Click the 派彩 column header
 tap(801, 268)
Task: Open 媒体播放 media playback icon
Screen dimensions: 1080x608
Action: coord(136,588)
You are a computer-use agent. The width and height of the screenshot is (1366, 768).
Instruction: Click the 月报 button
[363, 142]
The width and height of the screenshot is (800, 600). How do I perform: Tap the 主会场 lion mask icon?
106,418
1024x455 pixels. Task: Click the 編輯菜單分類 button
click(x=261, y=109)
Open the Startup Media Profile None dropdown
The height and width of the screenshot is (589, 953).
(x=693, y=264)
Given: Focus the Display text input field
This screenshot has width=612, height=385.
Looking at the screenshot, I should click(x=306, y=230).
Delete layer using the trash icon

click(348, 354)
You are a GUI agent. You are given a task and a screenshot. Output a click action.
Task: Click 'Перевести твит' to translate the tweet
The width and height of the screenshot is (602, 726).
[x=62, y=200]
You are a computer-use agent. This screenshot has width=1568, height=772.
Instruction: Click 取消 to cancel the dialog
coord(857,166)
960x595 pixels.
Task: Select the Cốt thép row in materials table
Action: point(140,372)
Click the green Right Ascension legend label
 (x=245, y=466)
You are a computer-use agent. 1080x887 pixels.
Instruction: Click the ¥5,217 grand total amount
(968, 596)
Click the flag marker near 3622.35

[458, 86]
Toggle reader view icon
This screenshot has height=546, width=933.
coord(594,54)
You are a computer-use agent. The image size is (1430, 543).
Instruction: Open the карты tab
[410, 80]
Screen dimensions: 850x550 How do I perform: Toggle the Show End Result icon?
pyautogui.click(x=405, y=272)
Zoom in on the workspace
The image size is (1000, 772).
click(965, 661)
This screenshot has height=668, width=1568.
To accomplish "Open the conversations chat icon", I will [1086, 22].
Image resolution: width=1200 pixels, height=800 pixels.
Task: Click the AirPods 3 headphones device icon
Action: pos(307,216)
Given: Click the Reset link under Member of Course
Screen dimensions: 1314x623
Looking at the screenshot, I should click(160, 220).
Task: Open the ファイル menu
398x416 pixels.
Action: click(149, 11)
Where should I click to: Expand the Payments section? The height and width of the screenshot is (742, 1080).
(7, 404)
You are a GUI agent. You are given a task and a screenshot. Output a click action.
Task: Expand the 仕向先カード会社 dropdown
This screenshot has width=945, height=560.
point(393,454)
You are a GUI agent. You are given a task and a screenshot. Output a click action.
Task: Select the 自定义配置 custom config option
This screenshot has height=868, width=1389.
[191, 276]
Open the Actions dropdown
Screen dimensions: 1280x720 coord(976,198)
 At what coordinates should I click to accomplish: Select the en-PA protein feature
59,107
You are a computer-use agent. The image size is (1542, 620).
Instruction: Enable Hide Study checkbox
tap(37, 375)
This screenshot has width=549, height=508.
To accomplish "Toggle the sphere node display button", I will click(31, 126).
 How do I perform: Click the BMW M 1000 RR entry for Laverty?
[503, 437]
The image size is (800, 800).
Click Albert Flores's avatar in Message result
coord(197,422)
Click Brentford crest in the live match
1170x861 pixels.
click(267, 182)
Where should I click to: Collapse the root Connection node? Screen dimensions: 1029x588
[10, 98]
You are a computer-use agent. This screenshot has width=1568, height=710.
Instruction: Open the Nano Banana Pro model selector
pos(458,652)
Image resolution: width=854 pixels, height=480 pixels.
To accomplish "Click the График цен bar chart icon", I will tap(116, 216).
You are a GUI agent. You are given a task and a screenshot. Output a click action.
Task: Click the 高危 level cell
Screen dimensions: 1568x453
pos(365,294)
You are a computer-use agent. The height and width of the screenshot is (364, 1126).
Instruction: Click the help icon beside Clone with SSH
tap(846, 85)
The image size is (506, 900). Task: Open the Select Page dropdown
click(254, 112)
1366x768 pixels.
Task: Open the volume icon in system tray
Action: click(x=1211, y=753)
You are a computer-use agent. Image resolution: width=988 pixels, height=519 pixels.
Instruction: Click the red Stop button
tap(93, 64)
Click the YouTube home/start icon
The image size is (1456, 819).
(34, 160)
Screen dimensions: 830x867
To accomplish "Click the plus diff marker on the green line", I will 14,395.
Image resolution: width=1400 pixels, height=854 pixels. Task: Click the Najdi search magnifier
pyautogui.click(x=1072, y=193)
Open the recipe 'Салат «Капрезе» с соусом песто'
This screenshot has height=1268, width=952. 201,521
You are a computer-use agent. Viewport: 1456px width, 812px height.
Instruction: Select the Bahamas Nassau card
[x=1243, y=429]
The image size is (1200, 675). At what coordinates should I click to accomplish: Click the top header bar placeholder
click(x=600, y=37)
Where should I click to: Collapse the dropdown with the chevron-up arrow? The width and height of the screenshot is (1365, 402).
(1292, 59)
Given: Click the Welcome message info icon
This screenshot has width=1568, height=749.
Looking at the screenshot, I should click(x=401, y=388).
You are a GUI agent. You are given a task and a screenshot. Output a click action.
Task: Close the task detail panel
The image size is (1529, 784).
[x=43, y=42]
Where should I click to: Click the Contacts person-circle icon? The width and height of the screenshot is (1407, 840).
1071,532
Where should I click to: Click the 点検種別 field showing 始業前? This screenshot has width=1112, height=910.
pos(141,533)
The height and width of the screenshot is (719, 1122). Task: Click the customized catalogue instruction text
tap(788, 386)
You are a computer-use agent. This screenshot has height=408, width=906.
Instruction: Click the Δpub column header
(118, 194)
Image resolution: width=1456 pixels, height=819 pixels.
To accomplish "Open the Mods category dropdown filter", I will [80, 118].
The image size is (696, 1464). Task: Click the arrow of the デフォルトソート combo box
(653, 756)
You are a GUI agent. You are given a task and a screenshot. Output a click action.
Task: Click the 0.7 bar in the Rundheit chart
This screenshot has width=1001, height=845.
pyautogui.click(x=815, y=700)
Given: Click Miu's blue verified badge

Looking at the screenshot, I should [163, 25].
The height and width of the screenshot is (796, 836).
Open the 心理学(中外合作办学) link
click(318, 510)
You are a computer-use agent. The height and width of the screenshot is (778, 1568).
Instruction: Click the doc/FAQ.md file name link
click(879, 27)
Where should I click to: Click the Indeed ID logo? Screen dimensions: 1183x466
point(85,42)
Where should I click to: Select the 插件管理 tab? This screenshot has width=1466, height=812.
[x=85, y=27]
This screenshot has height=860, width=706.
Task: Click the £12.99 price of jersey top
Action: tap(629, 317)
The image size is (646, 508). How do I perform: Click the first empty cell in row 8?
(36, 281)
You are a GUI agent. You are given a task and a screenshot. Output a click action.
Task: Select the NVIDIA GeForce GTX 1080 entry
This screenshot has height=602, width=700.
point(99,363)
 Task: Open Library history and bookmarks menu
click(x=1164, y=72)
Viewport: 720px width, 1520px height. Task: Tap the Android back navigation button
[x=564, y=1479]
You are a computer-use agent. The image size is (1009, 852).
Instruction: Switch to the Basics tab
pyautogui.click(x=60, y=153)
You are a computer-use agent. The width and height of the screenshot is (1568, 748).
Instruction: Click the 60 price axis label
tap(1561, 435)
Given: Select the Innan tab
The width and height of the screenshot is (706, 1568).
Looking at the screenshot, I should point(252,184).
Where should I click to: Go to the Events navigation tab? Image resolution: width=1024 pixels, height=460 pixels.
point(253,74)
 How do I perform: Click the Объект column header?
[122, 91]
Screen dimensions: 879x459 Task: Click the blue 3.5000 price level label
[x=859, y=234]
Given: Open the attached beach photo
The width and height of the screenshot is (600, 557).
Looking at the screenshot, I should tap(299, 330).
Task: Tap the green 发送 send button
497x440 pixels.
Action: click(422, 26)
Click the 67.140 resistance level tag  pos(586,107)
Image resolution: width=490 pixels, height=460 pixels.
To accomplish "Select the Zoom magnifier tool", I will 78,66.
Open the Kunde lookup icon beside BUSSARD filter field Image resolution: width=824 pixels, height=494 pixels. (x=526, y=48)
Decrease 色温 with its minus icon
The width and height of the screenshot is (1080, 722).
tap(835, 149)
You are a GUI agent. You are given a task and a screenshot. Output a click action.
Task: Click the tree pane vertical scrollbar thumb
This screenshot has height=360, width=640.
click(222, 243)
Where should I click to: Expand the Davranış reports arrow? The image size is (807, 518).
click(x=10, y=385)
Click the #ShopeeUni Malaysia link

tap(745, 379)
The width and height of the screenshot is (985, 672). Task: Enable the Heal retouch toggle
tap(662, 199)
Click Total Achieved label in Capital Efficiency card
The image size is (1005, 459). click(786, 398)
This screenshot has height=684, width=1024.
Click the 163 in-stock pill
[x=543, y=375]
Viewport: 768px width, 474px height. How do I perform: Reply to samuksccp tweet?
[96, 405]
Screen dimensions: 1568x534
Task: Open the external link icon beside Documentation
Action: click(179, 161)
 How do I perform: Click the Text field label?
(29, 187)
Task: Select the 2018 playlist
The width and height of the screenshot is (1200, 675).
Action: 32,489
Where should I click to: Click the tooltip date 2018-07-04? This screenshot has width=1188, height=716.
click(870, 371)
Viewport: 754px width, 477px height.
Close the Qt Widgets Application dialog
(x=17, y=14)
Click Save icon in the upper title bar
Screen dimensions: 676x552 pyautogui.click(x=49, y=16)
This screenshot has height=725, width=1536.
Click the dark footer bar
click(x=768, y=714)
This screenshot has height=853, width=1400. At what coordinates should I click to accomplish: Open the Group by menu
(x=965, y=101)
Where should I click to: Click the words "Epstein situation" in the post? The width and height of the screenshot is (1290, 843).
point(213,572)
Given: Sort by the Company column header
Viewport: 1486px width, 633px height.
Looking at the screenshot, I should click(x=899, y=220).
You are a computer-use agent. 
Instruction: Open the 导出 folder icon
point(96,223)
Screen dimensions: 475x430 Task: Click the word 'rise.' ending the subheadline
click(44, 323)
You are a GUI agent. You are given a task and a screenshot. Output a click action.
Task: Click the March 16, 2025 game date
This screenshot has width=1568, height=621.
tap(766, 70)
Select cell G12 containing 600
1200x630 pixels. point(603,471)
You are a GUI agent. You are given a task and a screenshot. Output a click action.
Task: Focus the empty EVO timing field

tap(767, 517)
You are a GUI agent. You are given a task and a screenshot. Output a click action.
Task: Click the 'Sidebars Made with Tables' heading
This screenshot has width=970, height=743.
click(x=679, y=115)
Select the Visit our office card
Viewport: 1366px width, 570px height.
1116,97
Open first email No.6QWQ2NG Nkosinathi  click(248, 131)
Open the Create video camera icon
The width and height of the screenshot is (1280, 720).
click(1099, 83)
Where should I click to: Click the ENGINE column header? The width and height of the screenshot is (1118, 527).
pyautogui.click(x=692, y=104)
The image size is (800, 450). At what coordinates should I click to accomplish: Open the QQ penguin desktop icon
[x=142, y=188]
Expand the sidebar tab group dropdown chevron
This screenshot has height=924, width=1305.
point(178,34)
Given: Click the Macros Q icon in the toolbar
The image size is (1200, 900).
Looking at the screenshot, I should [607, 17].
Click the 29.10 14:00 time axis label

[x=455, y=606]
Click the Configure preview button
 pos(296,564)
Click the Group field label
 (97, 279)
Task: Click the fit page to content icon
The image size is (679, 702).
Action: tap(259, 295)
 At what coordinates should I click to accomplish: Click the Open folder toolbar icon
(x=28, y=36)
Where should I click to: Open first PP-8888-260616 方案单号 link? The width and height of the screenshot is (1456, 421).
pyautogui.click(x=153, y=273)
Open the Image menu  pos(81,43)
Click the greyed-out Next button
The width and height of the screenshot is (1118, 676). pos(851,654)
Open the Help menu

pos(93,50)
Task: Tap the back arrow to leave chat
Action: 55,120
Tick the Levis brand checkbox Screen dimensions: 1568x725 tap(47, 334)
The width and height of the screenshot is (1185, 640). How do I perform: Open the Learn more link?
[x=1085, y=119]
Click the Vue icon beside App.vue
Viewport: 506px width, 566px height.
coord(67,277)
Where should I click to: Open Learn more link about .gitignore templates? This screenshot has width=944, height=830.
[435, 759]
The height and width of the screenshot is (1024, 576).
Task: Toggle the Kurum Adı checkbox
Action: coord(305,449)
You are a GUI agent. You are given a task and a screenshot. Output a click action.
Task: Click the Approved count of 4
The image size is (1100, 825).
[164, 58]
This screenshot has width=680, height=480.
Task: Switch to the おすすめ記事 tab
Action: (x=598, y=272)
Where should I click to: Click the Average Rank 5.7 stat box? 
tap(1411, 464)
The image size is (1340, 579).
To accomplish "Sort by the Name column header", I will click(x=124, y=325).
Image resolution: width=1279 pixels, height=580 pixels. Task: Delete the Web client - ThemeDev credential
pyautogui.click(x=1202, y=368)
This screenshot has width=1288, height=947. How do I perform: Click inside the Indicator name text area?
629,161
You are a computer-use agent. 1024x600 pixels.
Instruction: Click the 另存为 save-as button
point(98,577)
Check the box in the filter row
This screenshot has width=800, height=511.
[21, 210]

■ What this task involves
Filter the listing above for lines with the word "chart", and copy each one you find.

■ Answer to the exercise
To accomplish "Click the График цен bar chart icon", I will tap(116, 216).
Task: Click the 0.7 bar in the Rundheit chart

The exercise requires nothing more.